О ученые мужья, просвещенные химики, чьи имена известны во всем мире, попытайтесь же проанализировать, если это возможно, все мучения, которые грызли, жгли это сердце до самого конца; все эти горючие слезы, которые затопили, иссушили его, заставляя сжиматься с ужасной силой!

Узнайте, как оно содрогалось от оскорбительного презрения, обид, грубой брани, горьких сарказмов, и тогда вы откроете секрет, который бережно хранит надгробная плита!..

Тогда вы получите представление о несчастном, которого всю жизнь все подло отталкивали, порой даже краснея, когда приходилось пожимать ему руку, которому отказывали в хлебе насущном и в праве на жизнь.

Ибо это я. Действительность угнетает, преследует меня. Что со мной будет? Не знаю. Где я смогу завтра найти себе работу, дающую кусок хлеба?

Вероятно, мне придется оказаться на паперти или пойти на преступление? Я приехал в Париж, и мне здесь нравится, ибо здесь меня никто не замечает, однако, возможно, мне придется как-нибудь вечером подстерегать беззаботного прохожего, который снизойдет до того, что оскорбит меня и укажет на меня полицейскому. В какие двери я только не стучался!

Некоторые личности, знавшие меня, приняли меня у себя, и я просил, умолял прийти мне на помощь. Конечно, для них это не составило бы труда. В Париже они пользовались таким влиянием, что одного их слова было бы достаточно, чтобы дать мне возможность достойно зарабатывать на жизнь.

О! должен сказать, что всюду я слышал горячие заверения в расположении, которым по глупости верил. Глубокое заблуждение, от которого я очень быстро избавился. Наконец я понял, что отныне должен рассчитывать лишь на себя. Исчерпав свои жалкие сбережения, я вскоре познал тоску нищеты, муки голода. И так прошел целый месяц, я продолжал просить, однако результат всегда оказывался отрицательным.

Мне оставалось последнее, и я смирился с этим, считая, что на сей раз нашел спасение.

Я решил наняться слугой в один из многочисленных особняков, которыми кишит Париж, и явился в бюро по найму прислуги. Вы уже прислуживали? Таков был вопрос, который мне задали сразу же.

Я ответил отрицательно, и мне сообщили: «Вряд ли вы что-нибудь найдете, однако заходите, попробуем».

Увы! Я приходил к ним каждый день, и каждый день выслушивал удручающий ответ.

Мне известно, что я неизменно вызываю в окружающих сильнейшее удивление.

Все эти юные существа, чьи лица излучают присущую им радость жизни, похоже, читают на моем челе некую пугающую истину, тайна которой от них ускользает.

Мой холодный неподвижный взгляд, казалось, леденит их и вызывает в них почти что уважение.

Как определить это странное ощущение, которое постоянно сопровождает мое появление? У меня это не получится. Однако я совершенно точно знаю о нем.

Даже те, кто его испытывает, не способны его объяснить.
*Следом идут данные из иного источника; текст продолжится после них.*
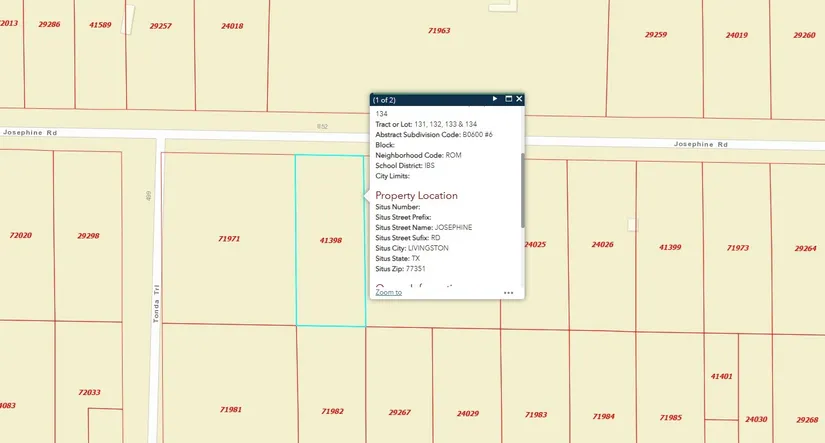Click parcel 24018 on the map
Screen dimensions: 825x443
click(232, 26)
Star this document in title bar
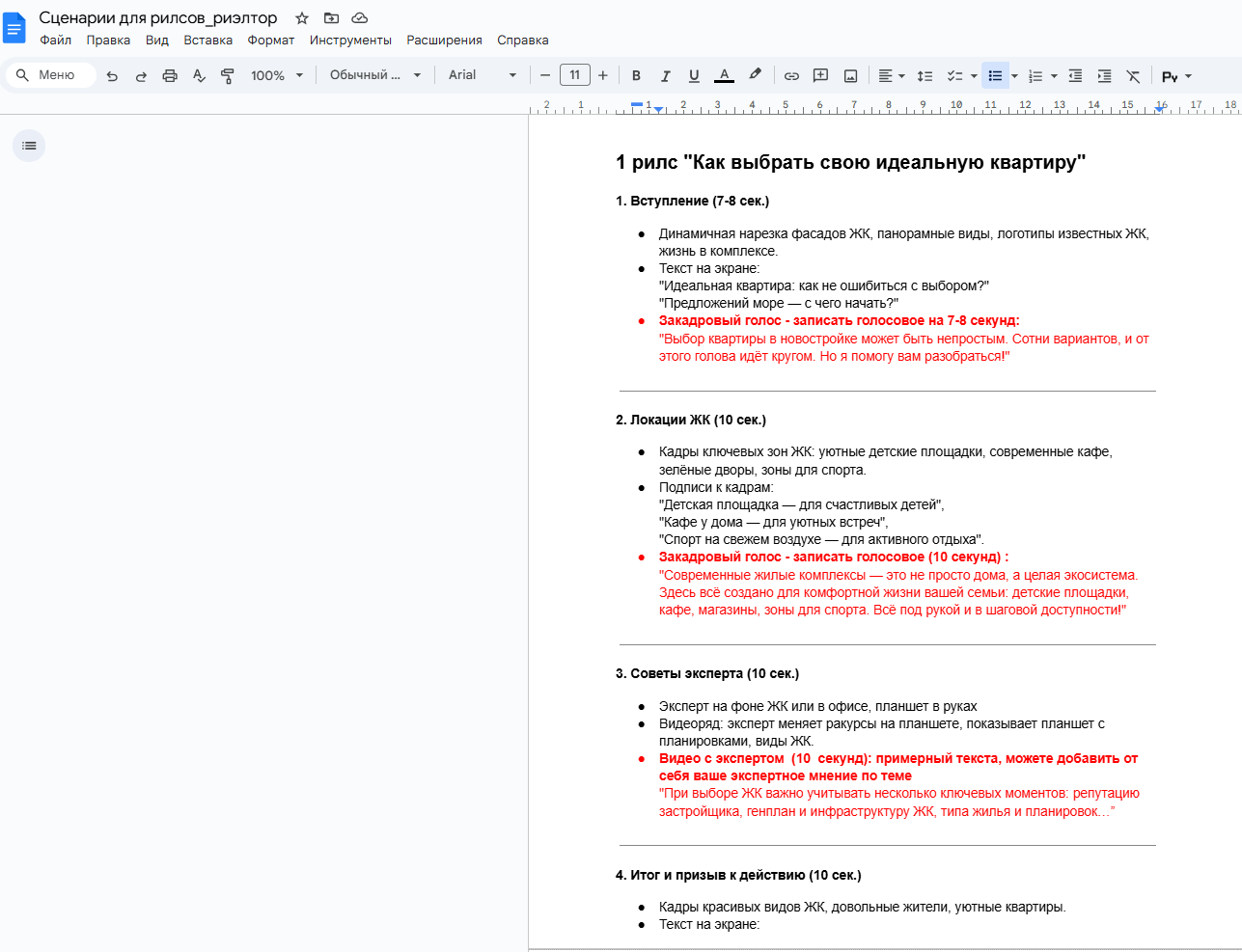This screenshot has width=1242, height=952. pos(302,18)
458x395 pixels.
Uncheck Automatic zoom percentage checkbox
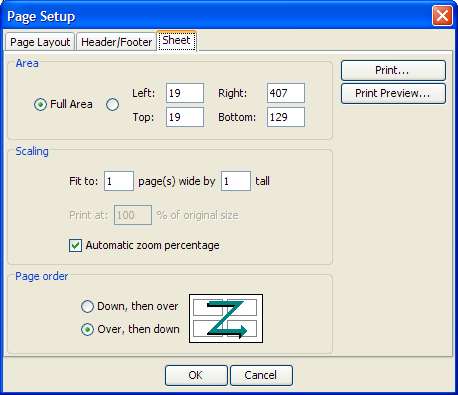point(75,246)
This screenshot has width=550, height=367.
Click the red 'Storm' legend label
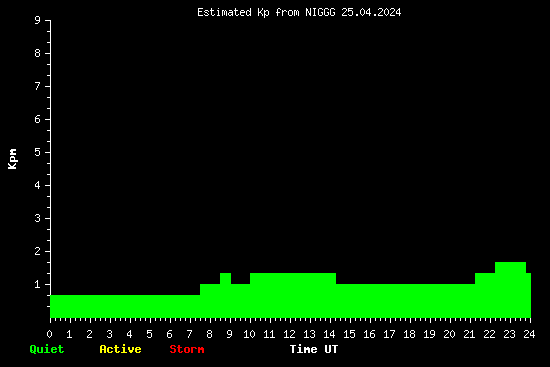click(x=187, y=349)
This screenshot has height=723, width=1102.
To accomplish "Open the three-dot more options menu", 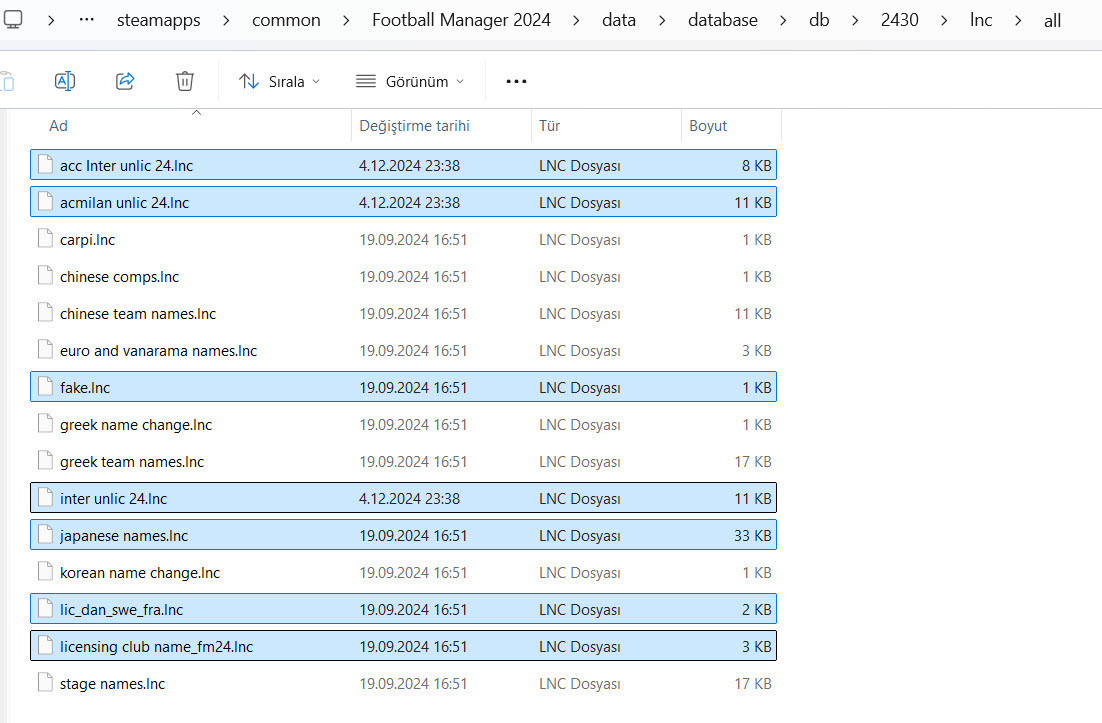I will [516, 81].

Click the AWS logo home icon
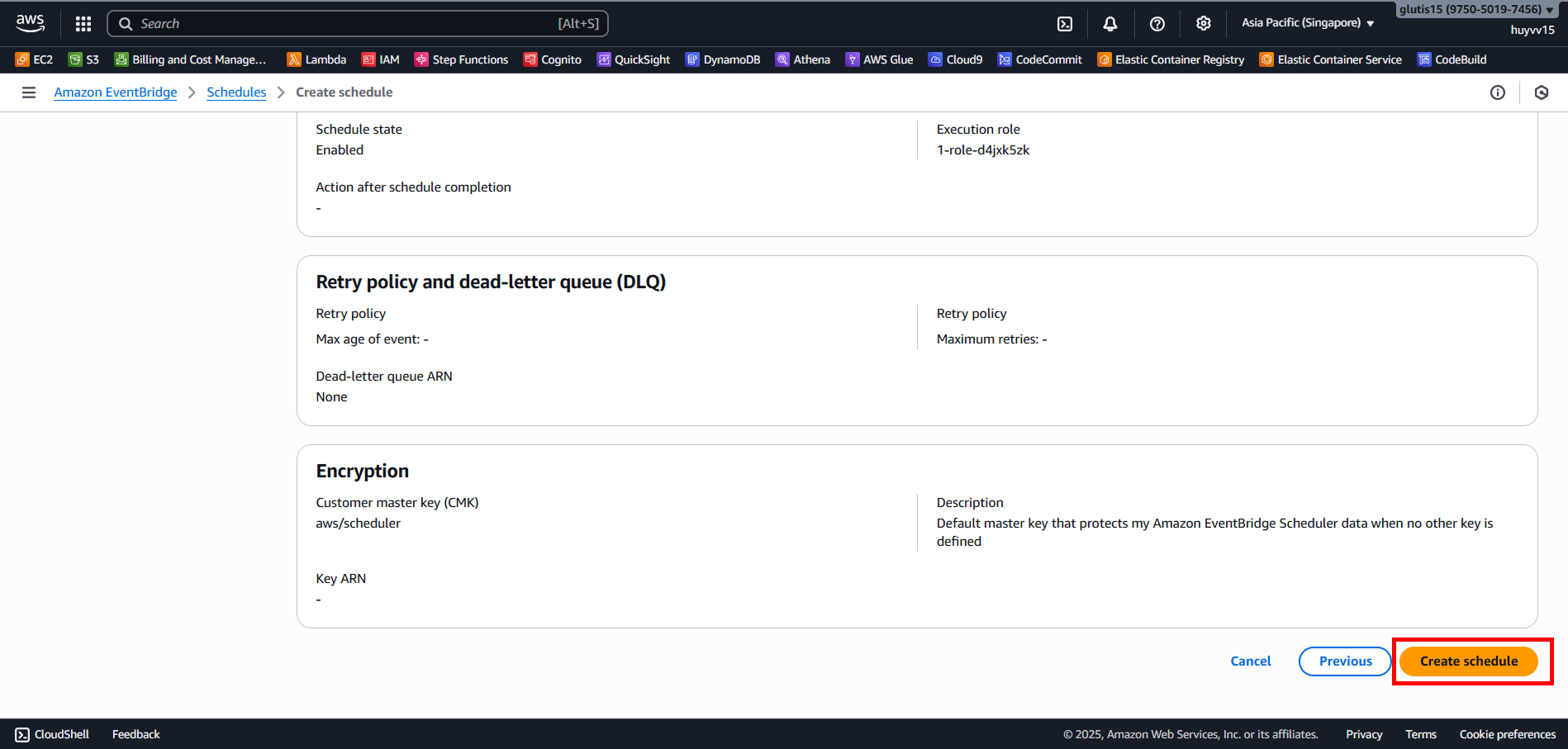pos(31,23)
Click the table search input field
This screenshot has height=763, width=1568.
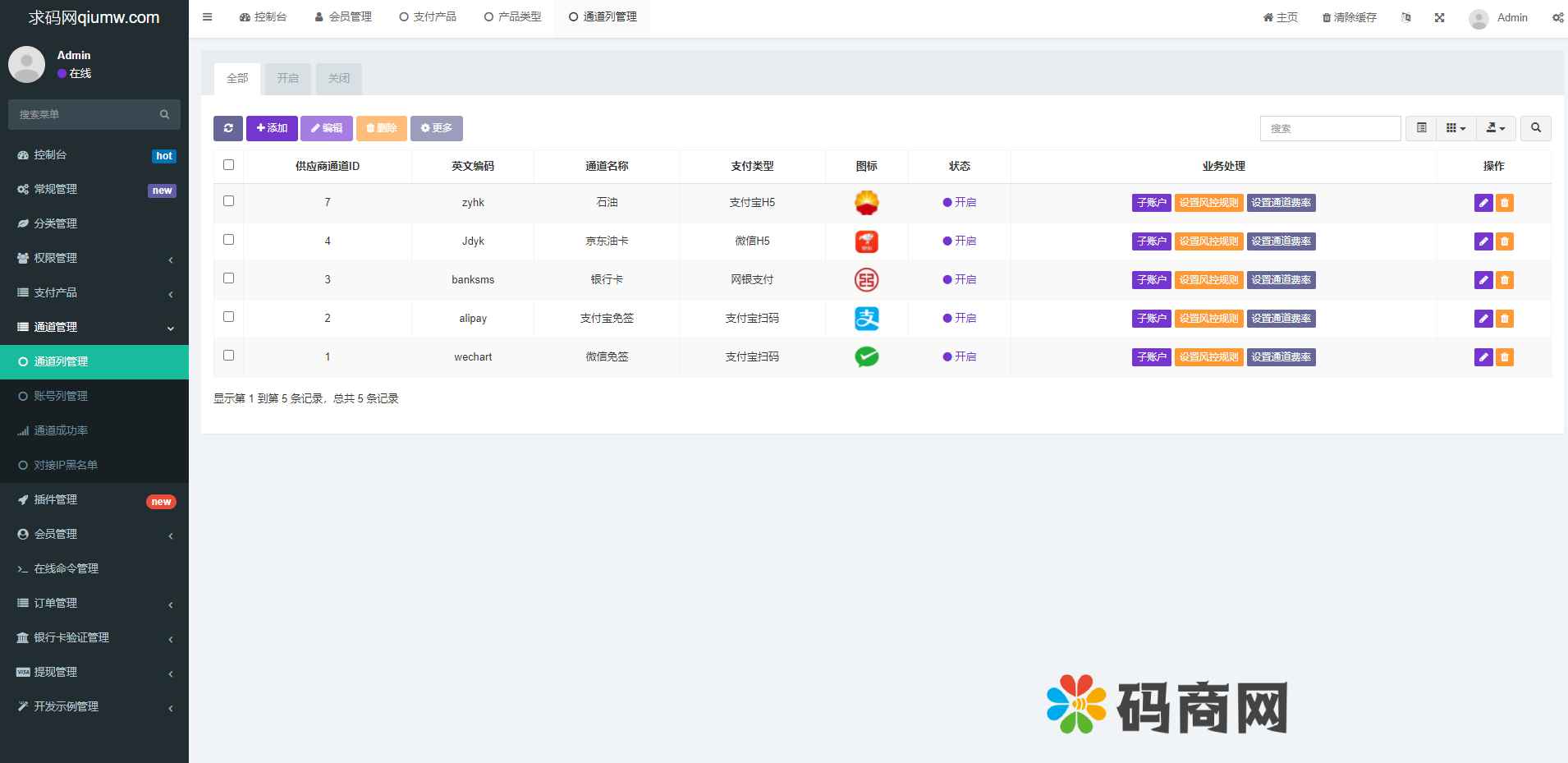[x=1330, y=128]
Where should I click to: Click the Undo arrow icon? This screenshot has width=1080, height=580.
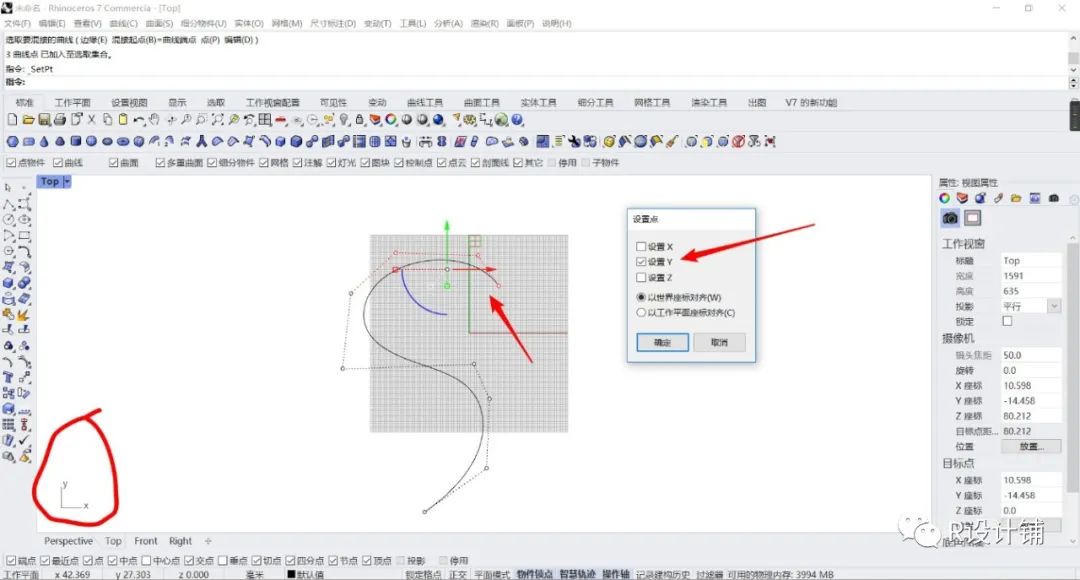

Жизнерадостные молодые люди с левого берега, будущие ученые, работающие в надежде на грядущий успех, перемежая поцелуи с чашками кофе, люди, которых я вижу практически каждый день в ресторанах, также не могут понять некую присущую мне мрачную угрюмость, которую невозможно объяснить у человека двадцати восьми лет. Порой я улыбаюсь своим симпатичным соседкам по столику, но ни одна из них не смогла бы назвать имя милашки, разделяющей мое одиночество. А ведь они с уверенностью могут сообщить подобную информацию о любом здешнем студенте, ибо они все друг с другом знакомы или же состоят в любовной связи. Они в курсе малейших изменений личной жизни своих знакомых, они практически каждый день меняются между собой кавалерами.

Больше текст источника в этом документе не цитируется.